Hubert Reeves en vient donc à souhaiter une évaluation qualitative de la croissance : selon ce dont on parle, c’est la croissance ou la décroissance qui est souhaitable. De nombreuses tentatives ont été faites pour construire un indicateur de la croissance « humaine », tenant compte, par exemple, du taux d’analphabétisme, de la mortalité infantile, des maladies épidémiques, etc. Le problème de ces tentatives est double : d’une part, techniquement, ils consistent à « assaisonner » des données de natures diverses et contraignent donc à recourir à des conventions mathématiques pour les combiner en un seul indicateur synthétique. D’autre part, sur le plan idéologique, ils impliquent des choix de paramètres jugés significatifs de ce que serait une « vie meilleure », autrement dit des choix axiologiques : l’éducation est-elle plus importante que la santé ou que la sécurité routière ? Comment mesurer le bonheur ? L’égalité des sexes est-elle aussi urgente que l’égalité des groupes ethniques ? Etc.

 

Jean de Kervasdoué (cf. Le Monde du 20 Mai 2005) avait proposé de remplacer le PIB, comme indicateur de la richesse des nations, par l’espérance de vie. Cette proposition est intéressante de trois points de vue, technique, axiologique, et heuristique.

 

Sur le plan technique, elle substitue à un indicateur lui-même composite (le PIB, agrégat de prix marchands) et difficile à étalonner, ainsi que les autres indicateurs proposés pour le remplacer, un indicateur simple et univoque, susceptible d’être mesuré et décliné sur différents sous-ensembles géographiques, sociaux et politiques.

 

Sur le plan axiologique, l’espérance de vie ne suppose pas de choix moral sur ce que serait une vie meilleure ou « réussie », selon l’expression de Luc Ferry. L'espérance de vie se mesure indépendamment de ce que chacun en fait. La durée de vie humaine est le potentiel, tant de travail et de production que de consommation, et aussi de tous les autres éléments du développement humain, sans préjuger en aucune façon que celui-ci ait plus de valeur ou plus de sens que celui-là.

 

Enfin, sur le plan heuristique, il permet d’envisager une économie du temps humain, qui reste à construire.

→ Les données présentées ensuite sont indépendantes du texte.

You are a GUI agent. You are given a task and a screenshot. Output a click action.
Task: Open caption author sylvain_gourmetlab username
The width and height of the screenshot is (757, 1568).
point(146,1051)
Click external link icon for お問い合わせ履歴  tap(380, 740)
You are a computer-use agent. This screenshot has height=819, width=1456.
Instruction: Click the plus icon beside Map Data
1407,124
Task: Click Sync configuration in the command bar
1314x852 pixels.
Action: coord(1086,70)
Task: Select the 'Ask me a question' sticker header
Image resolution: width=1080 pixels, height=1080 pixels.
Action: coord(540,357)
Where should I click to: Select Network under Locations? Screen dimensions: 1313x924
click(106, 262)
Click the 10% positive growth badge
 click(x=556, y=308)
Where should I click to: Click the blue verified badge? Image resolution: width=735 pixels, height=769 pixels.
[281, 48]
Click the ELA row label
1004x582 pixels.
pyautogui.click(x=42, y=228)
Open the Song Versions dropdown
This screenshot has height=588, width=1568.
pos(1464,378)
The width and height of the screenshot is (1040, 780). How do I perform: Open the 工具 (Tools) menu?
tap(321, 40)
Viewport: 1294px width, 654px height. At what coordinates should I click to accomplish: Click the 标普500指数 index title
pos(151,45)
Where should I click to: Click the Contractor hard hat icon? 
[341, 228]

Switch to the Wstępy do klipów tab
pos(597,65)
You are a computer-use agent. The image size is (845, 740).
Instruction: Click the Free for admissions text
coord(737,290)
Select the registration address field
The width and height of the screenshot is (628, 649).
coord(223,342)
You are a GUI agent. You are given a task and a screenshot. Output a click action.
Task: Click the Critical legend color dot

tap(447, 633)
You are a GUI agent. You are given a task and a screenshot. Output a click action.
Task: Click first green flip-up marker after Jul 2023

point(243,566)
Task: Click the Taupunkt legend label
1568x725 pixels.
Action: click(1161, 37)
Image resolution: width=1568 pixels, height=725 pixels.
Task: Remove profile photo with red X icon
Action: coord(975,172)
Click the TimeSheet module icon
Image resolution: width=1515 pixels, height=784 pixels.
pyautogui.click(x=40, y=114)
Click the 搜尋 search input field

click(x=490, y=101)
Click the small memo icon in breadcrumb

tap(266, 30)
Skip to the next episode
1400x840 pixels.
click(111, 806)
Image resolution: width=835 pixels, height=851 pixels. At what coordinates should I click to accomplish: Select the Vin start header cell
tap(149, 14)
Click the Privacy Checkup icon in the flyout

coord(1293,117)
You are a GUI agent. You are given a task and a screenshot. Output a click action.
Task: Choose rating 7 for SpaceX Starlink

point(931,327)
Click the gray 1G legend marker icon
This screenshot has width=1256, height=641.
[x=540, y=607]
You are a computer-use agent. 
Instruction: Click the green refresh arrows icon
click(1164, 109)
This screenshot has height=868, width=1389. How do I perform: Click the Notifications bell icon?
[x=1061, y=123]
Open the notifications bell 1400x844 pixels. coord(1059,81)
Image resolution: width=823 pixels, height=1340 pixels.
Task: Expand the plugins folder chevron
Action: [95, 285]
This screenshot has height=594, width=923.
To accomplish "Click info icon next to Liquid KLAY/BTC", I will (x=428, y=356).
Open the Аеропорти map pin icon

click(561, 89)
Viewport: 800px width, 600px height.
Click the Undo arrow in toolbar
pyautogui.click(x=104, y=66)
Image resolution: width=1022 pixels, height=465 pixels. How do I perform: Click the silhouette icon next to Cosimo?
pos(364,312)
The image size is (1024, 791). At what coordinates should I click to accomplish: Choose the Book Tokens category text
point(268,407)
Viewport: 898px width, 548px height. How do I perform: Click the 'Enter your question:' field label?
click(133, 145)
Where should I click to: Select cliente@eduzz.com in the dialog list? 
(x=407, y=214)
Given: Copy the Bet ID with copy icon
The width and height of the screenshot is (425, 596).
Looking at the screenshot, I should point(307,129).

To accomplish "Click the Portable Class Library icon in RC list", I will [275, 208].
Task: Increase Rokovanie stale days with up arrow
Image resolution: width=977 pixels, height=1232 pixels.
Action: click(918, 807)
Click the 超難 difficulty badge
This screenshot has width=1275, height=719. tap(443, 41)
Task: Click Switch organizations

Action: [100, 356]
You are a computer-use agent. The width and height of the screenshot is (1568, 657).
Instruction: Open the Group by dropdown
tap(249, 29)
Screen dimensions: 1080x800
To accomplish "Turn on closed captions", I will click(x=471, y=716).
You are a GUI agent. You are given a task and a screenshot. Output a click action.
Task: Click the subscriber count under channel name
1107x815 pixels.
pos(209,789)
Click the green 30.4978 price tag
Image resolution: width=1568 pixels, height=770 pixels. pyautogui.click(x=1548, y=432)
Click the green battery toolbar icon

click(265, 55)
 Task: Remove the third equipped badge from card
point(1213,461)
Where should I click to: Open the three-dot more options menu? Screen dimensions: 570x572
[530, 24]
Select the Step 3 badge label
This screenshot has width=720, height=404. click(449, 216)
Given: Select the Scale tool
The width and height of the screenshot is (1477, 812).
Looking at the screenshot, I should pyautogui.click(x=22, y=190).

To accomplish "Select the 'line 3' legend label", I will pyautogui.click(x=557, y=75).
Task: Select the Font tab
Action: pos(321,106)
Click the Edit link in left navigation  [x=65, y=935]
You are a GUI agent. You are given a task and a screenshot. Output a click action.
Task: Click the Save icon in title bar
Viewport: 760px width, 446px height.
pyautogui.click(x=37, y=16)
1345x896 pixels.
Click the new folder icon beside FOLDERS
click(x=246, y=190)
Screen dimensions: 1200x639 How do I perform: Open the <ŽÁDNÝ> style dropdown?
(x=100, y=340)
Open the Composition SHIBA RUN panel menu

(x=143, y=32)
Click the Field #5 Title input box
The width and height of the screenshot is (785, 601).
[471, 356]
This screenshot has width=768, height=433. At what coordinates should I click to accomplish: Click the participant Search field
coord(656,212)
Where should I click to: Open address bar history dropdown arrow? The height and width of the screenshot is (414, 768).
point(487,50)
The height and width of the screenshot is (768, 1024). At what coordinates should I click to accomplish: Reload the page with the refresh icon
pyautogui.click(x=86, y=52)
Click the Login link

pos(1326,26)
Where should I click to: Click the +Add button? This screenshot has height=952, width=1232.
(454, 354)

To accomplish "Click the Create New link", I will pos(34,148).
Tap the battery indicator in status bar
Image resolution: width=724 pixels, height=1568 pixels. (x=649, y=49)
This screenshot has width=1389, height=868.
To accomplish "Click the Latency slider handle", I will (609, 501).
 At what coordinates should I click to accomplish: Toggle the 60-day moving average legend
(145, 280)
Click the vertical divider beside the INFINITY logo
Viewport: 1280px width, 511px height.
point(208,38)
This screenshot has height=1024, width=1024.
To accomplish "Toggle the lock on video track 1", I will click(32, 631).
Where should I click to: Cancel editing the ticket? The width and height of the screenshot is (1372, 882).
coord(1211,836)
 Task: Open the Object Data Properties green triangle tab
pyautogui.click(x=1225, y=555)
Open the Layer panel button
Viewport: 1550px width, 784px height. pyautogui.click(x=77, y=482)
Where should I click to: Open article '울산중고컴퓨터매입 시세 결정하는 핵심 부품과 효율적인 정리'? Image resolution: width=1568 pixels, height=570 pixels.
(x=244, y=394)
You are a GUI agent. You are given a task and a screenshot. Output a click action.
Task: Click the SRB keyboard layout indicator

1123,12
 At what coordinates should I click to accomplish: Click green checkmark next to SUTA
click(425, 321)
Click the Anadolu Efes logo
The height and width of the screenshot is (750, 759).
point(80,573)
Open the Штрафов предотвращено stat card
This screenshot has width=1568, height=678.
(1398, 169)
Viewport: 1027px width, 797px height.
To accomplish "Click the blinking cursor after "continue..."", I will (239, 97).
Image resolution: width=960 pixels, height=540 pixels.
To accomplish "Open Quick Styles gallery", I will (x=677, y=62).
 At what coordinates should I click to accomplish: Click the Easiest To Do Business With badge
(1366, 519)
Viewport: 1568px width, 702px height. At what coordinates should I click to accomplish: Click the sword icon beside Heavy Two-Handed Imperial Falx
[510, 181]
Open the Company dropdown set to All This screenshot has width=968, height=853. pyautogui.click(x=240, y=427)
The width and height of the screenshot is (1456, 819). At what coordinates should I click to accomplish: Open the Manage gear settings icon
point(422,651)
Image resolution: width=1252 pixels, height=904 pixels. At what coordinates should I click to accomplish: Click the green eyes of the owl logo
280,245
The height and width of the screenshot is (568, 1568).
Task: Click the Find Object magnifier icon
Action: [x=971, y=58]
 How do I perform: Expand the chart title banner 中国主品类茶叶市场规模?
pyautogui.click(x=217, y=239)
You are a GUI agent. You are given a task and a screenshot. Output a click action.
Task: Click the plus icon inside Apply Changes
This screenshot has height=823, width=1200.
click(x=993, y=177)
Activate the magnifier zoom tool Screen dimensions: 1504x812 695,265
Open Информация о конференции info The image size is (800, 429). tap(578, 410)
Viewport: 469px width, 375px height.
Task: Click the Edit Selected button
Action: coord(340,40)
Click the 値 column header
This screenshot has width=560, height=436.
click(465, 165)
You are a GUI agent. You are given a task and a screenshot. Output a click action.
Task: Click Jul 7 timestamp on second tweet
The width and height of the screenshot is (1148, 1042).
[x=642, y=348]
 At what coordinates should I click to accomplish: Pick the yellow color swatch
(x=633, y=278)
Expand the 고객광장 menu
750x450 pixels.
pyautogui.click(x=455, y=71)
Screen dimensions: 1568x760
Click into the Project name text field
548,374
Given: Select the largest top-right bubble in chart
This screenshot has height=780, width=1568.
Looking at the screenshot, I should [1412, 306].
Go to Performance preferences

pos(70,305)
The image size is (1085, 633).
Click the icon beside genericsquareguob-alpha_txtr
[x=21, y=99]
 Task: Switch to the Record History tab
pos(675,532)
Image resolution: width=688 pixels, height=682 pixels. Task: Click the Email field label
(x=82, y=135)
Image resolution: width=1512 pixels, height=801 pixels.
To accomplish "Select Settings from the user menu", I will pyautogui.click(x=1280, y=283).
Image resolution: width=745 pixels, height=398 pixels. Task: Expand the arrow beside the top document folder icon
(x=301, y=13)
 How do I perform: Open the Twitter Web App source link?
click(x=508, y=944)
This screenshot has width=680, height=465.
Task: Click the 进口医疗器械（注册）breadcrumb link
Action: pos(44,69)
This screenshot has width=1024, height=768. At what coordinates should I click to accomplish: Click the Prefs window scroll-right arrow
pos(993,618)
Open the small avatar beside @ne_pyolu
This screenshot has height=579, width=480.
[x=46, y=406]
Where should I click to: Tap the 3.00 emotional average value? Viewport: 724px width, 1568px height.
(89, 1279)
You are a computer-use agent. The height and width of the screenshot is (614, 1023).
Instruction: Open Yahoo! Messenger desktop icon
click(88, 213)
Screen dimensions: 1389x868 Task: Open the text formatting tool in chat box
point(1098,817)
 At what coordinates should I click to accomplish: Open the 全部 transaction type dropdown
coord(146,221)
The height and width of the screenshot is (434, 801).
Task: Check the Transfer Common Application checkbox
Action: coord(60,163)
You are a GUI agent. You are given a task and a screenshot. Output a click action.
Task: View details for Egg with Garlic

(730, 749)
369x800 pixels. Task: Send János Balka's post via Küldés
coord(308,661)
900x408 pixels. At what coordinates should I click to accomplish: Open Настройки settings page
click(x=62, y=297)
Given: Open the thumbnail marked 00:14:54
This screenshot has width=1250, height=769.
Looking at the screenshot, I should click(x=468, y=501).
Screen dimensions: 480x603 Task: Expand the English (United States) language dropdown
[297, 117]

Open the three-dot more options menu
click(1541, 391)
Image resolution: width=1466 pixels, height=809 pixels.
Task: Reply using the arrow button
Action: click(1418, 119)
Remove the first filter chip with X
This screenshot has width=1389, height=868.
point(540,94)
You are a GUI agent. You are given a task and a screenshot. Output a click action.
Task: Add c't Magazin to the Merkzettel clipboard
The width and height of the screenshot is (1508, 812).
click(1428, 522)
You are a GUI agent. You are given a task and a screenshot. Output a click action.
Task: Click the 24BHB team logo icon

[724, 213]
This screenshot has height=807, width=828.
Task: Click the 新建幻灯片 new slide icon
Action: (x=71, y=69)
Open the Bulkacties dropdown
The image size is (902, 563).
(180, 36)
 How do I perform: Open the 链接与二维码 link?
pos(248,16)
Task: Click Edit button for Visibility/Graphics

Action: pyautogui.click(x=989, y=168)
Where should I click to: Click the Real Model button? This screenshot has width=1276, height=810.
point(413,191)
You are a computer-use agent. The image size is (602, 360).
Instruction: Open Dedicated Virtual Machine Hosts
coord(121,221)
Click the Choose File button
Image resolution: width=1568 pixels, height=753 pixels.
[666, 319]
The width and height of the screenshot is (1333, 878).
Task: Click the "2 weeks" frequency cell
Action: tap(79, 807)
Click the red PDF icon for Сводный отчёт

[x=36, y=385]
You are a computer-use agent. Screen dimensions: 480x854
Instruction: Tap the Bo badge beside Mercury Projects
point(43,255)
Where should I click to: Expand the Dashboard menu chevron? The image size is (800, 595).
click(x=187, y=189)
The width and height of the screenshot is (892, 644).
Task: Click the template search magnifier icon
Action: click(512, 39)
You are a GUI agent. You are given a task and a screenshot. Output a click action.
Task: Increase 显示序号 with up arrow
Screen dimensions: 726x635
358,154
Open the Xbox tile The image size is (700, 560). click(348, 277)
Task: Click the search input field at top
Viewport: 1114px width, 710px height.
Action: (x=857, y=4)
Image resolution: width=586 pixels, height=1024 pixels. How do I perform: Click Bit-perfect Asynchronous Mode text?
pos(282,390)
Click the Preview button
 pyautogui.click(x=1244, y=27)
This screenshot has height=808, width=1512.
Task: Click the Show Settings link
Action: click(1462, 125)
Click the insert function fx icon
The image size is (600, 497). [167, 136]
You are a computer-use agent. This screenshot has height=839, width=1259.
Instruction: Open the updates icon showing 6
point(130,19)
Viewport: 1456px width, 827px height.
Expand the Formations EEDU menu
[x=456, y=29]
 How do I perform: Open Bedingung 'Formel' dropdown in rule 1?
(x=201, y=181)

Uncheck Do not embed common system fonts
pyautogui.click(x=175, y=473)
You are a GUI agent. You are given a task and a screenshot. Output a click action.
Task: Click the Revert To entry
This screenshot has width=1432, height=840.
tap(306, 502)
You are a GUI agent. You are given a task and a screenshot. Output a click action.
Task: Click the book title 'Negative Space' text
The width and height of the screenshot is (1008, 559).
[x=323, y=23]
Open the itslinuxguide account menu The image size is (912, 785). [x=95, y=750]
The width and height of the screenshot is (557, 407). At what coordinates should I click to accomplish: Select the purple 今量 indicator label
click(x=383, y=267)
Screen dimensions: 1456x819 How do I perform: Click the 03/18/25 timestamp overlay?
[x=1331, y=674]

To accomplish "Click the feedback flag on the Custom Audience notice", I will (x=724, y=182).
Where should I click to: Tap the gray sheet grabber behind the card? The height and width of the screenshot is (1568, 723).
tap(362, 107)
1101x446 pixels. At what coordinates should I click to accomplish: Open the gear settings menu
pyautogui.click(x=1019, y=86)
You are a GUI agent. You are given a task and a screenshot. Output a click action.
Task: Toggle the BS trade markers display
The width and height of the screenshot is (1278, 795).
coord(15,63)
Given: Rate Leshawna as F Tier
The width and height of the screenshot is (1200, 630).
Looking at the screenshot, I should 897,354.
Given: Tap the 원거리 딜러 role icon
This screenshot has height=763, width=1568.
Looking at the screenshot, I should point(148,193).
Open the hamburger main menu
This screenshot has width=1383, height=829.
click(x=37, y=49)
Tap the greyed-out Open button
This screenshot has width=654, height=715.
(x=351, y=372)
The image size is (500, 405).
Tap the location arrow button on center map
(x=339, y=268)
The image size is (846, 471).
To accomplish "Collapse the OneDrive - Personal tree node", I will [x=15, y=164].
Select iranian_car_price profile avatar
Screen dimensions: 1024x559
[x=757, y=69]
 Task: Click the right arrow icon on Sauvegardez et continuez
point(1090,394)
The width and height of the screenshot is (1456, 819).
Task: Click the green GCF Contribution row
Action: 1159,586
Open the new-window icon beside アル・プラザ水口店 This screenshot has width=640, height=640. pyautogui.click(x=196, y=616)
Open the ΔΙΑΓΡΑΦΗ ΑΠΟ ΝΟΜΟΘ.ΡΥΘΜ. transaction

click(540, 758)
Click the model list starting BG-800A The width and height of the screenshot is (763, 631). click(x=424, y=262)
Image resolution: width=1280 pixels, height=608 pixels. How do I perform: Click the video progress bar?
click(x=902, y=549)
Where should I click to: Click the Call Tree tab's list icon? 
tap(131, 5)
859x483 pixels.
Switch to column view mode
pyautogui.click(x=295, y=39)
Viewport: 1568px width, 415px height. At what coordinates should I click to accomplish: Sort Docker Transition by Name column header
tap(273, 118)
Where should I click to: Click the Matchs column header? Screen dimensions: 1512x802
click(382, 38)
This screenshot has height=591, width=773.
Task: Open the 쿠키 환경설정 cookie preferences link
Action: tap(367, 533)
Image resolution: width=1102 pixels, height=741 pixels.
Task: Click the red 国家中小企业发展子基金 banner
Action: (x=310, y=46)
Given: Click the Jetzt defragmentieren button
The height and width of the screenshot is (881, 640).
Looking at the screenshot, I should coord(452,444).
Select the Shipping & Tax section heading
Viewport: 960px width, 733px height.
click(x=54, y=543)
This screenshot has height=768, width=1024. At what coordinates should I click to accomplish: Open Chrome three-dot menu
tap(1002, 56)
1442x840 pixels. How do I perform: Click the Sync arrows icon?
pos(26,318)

S’il est vrai que «  le temps, c’est de l’argent », comme le disait Benjamin Franklin, c’est-à-dire que chaque heure d’une vie humaine peut (et doit, selon lui) être utilisée à produire de la richesse, inversement, il est nécessaire que l’argent soit du temps, c’est-à-dire que chaque richesse économique est une quantité de temps (temps de travail) cristallisée dans la marchandise. La « valeur-travail » de Smith, Ricardo et Marx n’a pas toujours été correctement interprétée, y compris par ses propres auteurs eux-mêmes. Lorsqu’une heure est dédiée au travail, ou à une autre activité, elle est prise sur l’espérance de vie de la population considérée et doit donc y être rapportée. Le travail est un emploi de la ressource espérance de vie. Inversement, cette heure de travail peut produire de la richesse humaine si elle contribue à allonger l’espérance de vie.

 

Hubert Reeves introduit dans le débat, il est vrai, une préoccupation transgénérationnelle qui n’est pas prise en compte par cette perspective. Mais il me semble que les deux questions sont distinctes.